Information Management: 2012

Thursday, November 1, 2012

Master Data Management (MDM) Landscape

yeah, yeah, reusing the same picture...it is MDM time again!
(and I don't mean Mobile Device Management)

MDM definition

"Master Data Management comprises a set of processes, governance, policies, standards and tools that consistently defines and manages master data which excludes transactional data but may include reference data." Wikipedia.

MDM trends for 2012-2013

Market Consolidation (see mega vendors below)
Tool Convergence (aka: multi-entity, multi-domain...yep called this 4 years ago)
BPM for MDM (more governance automation as expected)
Data Virtualization / MDM as a Service (have been writing about the MDM SOA intersection since 2007)

Data Quality as a Service

Address standardization / cleansing
Cleanse/Dedup/Merge across multiple Salesforce installations in the cloud

Data Profiling as a Service

IMDBs & Big Data (see two prior posts on in memory databases)
Forrester trends blog here: http://blogs.forrester.com/rob_karel/12-01-05-mdm_in_2012_what_was_what_will_be_and_what_wont_be

MDM mega vendors (and their associated product offerings)

IBM

InfoSphere MDM Server (formerly DWL and Trigo)
Initiate Master Data Service (formerly Initiate)

Informatica

MDM (formerly Siperian)

Oracle

Customer, Product, Supplier, and Site Hubs (Oracle and Siebel)
Data Relationship Management (formerly Hyperion)

SAP

NetWeaver MDM

Gartner Magic Quadrant leadership is very closely correlated to the mega vendors above and not much changed from 2011 to 2012. Only Informatica and IBM continue to show as leads in all three areas below:

2012 MDM (customer data solutions): IBM, Oracle, Informatica
2012 Data Integration: Informatica, IBM, SAP, Oracle, SAS
2012 Data Quality: Informatica, SAS, Trillium, IBM, SAP

2011 MDM (customer data solutions): IBM, Oracle, Informatica
2011 Data Integration: Informatica, IBM, SAP, Oracle, SAS
2011 Data Quality: SAS, Informatica, Trillium, IBM, SAP

According to Forrester, Informatica (Siperian) is the MDM leader followed by IBM (Initiate Systems), and per link below, the same two players are leading on data virtualization.

Without having a personal preference on a specific technology (have an IBM / Initiate Systems certification and experience with Siperian and Oracle PIM) it seems that Informatica is moving towards taking the gold here, and (somewhat) coincidentally it will be the product of choice for my next CDI POC to concentrate on hierarchy management, data stewardship and data governance.
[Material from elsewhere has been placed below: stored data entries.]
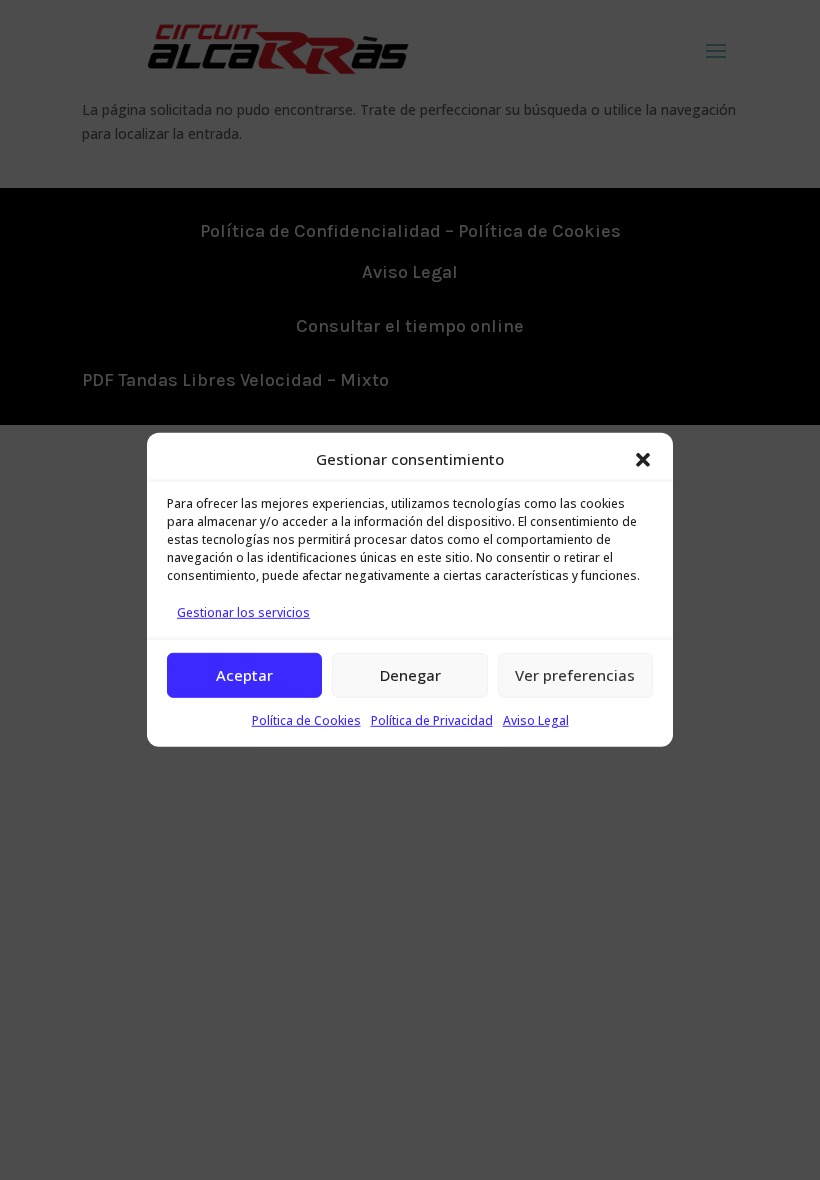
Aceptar (244, 675)
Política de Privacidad (432, 719)
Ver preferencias (575, 675)
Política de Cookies (306, 719)
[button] (643, 460)
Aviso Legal (536, 719)
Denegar (410, 675)
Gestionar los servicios (243, 612)
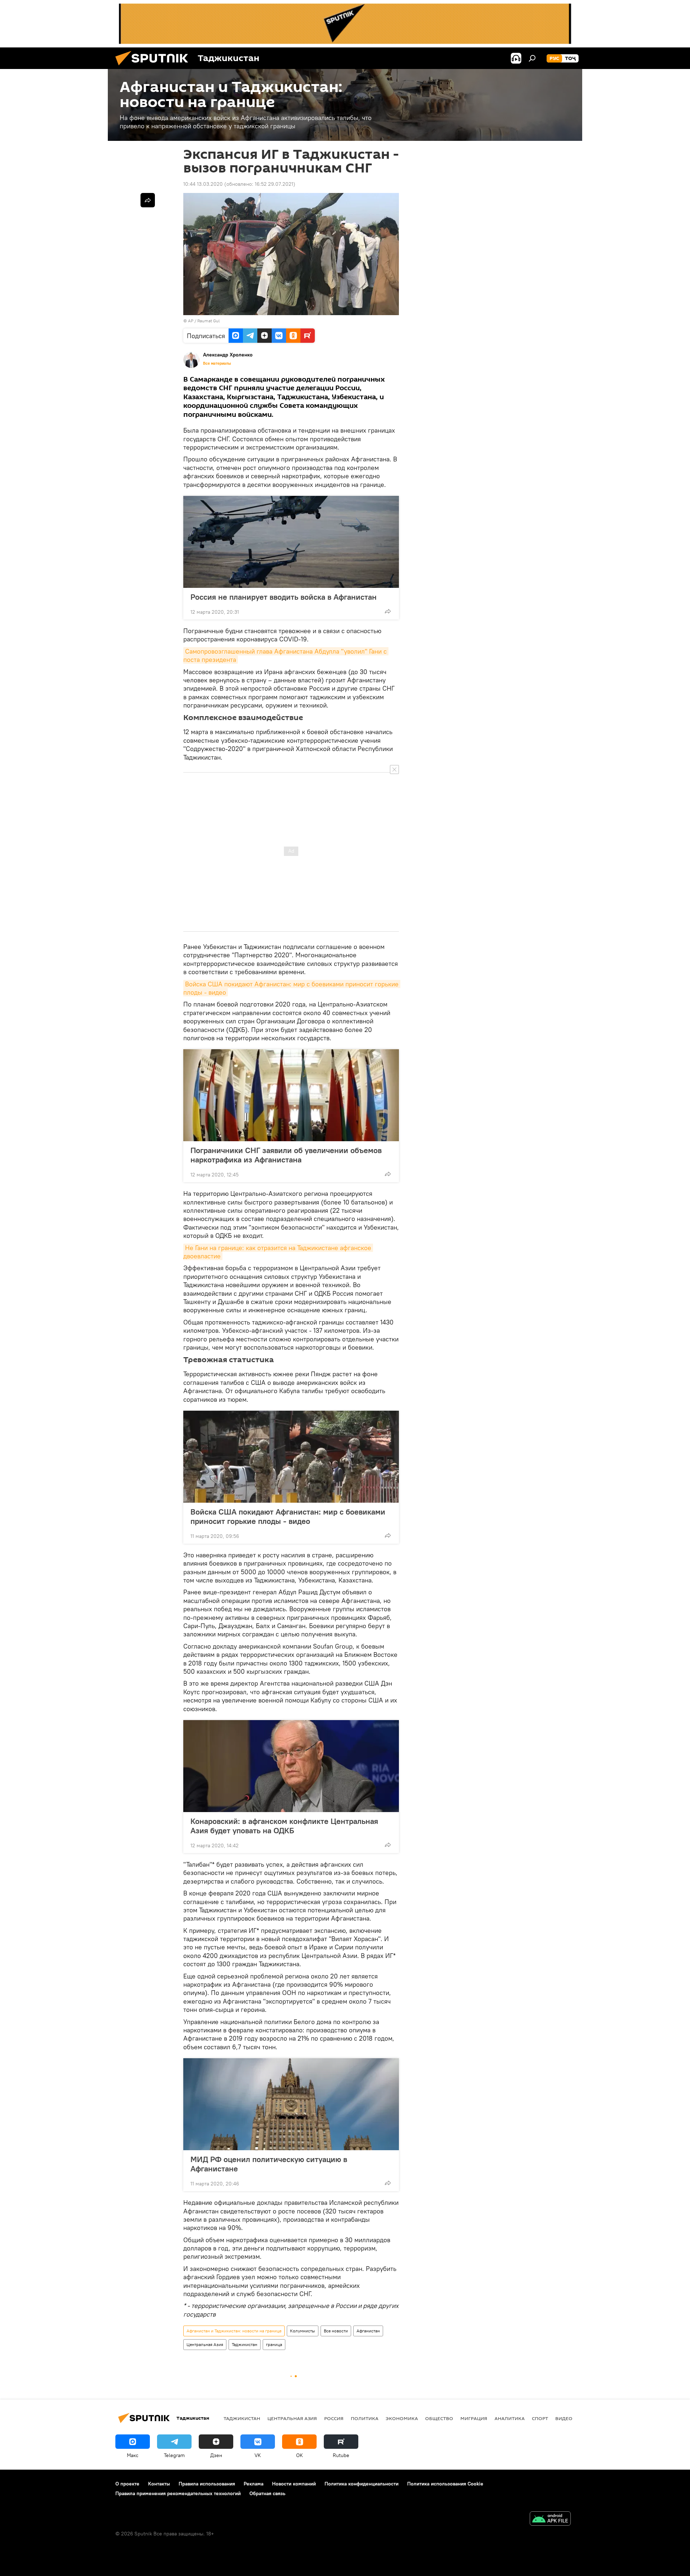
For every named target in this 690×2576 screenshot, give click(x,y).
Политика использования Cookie (445, 2483)
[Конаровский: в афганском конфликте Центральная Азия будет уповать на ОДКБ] (291, 1766)
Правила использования (207, 2483)
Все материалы (217, 363)
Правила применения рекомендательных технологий (178, 2493)
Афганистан (368, 2330)
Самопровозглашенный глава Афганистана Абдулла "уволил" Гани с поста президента (285, 655)
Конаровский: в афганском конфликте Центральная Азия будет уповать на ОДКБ (284, 1825)
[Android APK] (550, 2519)
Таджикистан (244, 2344)
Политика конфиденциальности (362, 2483)
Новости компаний (294, 2483)
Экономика (402, 2418)
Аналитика (509, 2418)
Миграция (473, 2418)
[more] (388, 611)
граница (274, 2344)
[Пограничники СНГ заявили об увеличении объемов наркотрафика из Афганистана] (291, 1095)
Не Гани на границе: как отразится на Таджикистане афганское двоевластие (278, 1252)
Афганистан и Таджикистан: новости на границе (234, 2330)
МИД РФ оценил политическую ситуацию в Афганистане (268, 2164)
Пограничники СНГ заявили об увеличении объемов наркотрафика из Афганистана (286, 1155)
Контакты (159, 2483)
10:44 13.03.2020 (203, 184)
Below are a few more Informatica reference links supporting leadership claims:

Nice to see how far Informatica has come from the old ETL days over a decade ago...
John K

Wednesday, October 10, 2012

Starting with SAP HANA

SAP has made it quite easy to get started with SAP HANA. You can get a 30 day trial access to a hosted HANA test and evaluation environment here: http://scn.sap.com/docs/DOC-28191

At the same site, there is documentation, starting guides and a plethora of tutorial videos: http://scn.sap.com/community/developer-center/hana

Below are high level steps required to get started with a simple example in SAP HANA. First use a data source and Data Services to pull master and transaction data into SAP HANA. Then create a model and finally expose the model through explorer. Ok...seems too simple.
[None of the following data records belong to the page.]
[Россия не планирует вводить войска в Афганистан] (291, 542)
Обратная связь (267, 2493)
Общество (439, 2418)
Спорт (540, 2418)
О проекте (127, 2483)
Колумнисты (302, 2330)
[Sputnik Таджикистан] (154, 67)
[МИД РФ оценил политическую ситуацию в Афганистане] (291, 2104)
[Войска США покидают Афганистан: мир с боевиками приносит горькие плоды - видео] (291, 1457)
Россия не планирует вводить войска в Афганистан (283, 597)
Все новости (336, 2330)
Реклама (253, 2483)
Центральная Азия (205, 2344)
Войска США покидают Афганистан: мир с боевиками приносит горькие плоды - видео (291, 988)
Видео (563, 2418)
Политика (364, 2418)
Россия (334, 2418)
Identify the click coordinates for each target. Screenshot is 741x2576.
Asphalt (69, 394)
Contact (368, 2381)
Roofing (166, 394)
And here is the link for developers "The Road to HANA" with great information to get you going: http://scn.sap.com/docs/DOC-31723

Happy in-memory computing!
John K.

Tuesday, October 9, 2012

IMDBs (In Memory Databases) gaining popularity

As hardware and memory prices continue to decline, in memory databases (IMDB) are gaining traction for real-time analytics, applications, and platforms. There are good reasons for the accelerated adoption of IMDBs for big data, with the most obvious being performance (as in very fast delivery of large data, and on the fly aggregations of multi-dimensional data delivered quickly to the end user).

From an architecture perspective there are a few key differences, looking at HANA as an example, that power such enhanced performance.

Memory vs disk as primary storage (much faster performance)
Column and row store vs tables (no indices, materialized views, or cubes - aggregations on the fly)
Data compression
Parallelism (both on hardware and processing)

These changes are redefining the roles of data modelers, database developers and DBAs which are way more blurred in IMDB environments vs traditional databases.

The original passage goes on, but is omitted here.